The Town Council of Loxahatchee Groves approved Resolution 2025‑73 to establish a charter review committee charged with examining selected provisions of the town charter. Councilmembers voted unanimously to remove one proposed topic — the town’s limitation on borrowing term — from the committee’s initial charge.
Town Attorney Kurtz told the council the timetable for placing a charter amendment on the March ballot is tight: ordinances would need first reading in November and second reading at the council’s first December meeting to make the likely schedule. The council agreed the committee should prioritize a short list of issues that included supermajority thresholds for certain official actions, terms of office, and the role of the town attorney in contract review.
Nut graf: Why this matters Changes to charter language would alter how the town elects officials, how many votes are required for key actions such as removal of charter officers and land‑use decisions, and whether some procedural approvals should be shifted into ordinance or charter language. Those choices affect governance, election frequency and voter oversight.
What the committee will do and timeline The resolution establishes a 15‑member committee and assigns duties, staff support and authority for public meetings.

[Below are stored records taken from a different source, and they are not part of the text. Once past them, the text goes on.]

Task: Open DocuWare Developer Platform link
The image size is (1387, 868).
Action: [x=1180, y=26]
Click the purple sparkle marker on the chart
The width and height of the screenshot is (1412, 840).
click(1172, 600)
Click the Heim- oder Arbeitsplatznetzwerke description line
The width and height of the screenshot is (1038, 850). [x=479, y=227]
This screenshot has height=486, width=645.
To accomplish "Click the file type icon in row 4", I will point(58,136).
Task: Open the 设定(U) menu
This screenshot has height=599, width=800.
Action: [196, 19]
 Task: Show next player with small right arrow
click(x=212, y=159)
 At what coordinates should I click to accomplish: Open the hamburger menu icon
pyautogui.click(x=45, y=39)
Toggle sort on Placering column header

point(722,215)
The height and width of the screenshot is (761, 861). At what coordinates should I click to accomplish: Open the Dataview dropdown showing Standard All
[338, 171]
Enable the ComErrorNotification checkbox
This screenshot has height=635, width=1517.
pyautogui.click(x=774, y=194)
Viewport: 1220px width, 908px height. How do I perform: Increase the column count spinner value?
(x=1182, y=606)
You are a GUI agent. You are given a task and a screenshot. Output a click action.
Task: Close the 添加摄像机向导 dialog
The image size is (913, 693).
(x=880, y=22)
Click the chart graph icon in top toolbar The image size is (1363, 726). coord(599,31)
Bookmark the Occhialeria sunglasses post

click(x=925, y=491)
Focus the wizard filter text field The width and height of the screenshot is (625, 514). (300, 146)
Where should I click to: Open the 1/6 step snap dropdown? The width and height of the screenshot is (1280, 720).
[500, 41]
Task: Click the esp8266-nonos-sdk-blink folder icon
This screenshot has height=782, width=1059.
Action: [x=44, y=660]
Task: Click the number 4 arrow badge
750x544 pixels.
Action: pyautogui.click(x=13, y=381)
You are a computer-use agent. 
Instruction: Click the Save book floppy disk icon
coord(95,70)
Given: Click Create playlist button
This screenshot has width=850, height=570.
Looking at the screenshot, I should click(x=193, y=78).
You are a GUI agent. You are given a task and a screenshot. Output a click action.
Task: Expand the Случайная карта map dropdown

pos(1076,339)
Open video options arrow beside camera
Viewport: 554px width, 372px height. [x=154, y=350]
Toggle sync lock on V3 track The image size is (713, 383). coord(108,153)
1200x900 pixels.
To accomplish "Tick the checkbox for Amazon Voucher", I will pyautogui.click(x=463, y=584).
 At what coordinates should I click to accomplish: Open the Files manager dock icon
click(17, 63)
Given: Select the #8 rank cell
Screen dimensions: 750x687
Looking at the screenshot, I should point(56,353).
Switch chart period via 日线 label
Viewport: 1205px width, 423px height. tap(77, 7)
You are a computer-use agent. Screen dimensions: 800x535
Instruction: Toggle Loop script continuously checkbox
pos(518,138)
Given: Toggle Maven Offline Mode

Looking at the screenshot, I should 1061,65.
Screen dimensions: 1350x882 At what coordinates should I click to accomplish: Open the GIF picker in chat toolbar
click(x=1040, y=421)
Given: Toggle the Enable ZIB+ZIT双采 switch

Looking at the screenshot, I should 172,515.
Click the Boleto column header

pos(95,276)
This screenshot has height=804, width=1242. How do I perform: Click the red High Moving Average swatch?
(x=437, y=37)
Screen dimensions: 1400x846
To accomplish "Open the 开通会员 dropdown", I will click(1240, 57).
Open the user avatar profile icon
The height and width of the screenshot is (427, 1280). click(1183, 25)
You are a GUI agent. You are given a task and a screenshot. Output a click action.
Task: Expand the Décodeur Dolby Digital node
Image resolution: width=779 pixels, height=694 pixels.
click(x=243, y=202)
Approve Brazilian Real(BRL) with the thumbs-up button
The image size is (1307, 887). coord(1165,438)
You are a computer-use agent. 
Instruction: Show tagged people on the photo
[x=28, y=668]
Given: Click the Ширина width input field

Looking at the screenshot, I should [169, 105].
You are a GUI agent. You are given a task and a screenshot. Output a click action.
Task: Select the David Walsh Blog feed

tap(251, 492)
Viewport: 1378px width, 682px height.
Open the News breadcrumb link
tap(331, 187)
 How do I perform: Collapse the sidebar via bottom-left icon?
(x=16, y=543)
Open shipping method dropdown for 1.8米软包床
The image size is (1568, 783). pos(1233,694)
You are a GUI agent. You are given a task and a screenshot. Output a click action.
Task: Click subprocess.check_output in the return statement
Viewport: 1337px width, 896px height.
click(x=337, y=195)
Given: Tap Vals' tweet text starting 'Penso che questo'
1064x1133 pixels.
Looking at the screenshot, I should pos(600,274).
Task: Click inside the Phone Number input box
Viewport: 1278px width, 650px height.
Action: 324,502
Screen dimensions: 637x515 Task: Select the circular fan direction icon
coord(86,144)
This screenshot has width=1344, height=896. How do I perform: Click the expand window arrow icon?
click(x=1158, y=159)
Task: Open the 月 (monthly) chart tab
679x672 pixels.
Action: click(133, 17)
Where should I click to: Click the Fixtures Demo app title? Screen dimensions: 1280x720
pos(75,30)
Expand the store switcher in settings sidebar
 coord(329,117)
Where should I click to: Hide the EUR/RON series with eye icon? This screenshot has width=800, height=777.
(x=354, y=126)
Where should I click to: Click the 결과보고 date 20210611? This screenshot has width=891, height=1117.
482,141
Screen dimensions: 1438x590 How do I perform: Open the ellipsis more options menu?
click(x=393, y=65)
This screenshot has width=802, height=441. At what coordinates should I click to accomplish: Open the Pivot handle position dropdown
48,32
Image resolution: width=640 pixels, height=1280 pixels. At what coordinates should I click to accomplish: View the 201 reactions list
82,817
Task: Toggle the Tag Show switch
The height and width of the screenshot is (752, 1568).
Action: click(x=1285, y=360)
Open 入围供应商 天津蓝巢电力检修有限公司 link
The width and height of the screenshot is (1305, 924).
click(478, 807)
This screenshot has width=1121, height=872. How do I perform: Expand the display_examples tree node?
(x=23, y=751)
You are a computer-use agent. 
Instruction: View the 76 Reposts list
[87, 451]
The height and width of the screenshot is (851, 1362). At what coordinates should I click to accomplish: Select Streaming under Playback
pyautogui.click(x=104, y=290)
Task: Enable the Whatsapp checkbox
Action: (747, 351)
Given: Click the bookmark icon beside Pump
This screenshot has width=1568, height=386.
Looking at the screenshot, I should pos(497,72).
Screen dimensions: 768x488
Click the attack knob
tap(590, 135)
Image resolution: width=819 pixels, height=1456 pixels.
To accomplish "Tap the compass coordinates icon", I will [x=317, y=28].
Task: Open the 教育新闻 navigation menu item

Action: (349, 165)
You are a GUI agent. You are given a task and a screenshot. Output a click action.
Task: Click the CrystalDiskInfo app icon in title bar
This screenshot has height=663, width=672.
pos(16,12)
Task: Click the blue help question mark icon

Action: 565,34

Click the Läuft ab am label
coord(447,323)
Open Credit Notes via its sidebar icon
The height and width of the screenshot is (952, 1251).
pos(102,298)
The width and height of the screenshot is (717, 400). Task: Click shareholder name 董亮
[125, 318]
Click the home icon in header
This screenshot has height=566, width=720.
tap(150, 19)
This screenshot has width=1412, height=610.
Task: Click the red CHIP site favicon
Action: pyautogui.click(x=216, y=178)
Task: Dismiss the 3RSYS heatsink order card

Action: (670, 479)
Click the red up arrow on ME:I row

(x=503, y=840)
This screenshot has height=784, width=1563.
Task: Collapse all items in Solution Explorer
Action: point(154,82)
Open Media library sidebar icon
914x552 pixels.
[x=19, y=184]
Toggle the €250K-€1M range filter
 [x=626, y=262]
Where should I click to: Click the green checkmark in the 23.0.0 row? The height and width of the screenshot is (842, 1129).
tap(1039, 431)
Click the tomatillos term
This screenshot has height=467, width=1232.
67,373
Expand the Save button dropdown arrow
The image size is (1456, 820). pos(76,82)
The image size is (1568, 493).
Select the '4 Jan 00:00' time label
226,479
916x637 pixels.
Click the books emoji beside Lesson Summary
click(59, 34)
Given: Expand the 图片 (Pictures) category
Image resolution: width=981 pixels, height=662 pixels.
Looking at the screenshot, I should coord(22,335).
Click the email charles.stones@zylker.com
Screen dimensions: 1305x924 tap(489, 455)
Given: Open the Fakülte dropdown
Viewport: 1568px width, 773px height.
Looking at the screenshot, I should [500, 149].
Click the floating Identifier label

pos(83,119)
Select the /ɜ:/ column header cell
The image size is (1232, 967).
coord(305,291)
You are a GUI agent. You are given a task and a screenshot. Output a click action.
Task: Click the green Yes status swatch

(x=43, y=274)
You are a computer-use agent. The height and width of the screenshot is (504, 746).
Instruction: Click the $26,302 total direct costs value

The council directed staff to contact prospective members and begin work quickly. Kurtz outlined the schedule for placing amendments on the March ballot and warned that meeting frequency will have to be intensive to meet statutory publication and ordinance-adoption deadlines: "Ordinances would have to be ready for first reading in November, second reading at your first meeting in December," he said.
Public comment and council reactions Residents and former committee members attending the meeting urged the council to limit the committee’s initial scope or allow the council itself to consider some items. Mary Ann Miles, a former charter committee member, told the council the process is lengthy and “it was long. It was grueling to go piece by piece, item by item to understand everything that was going on.” Several council members urged the committee to prioritize a few high‑impact items because completing a full charter rewrite on the short timetable would be difficult.
Action taken Councilmember motioned to approve Resolution 2025‑73 with item number 4 removed from the scope; council seconded the motion and the resolution passed 5‑0. Council noted the committee could expand its scope later, but agreed to start with a prioritized list to meet the calendar for a possible March ballot.
Clarifying details - Priority topics listed for the committee included: (1) supermajority voting requirements for removal/hiring of charter officers and land‑use matters, (2) terms of office and potential changes to election frequency, and (3) whether the town attorney should be required to sign or review certain contracts. - The resolution as passed removed the borrowing-term item from the committee’s initial charges at council direction. - Committee composition: 15 members, to be contacted by staff; council discussed meeting cadence that could require meetings every 9–10 days to meet the calendar.
Ending: next steps Staff will contact the proposed committee members and begin scheduling meetings; the council will review any committee recommendations and decide whether to place charter amendments on the ballot. If the council pursues a March ballot placement, ordinance drafts and readings must be scheduled in late fall and early December.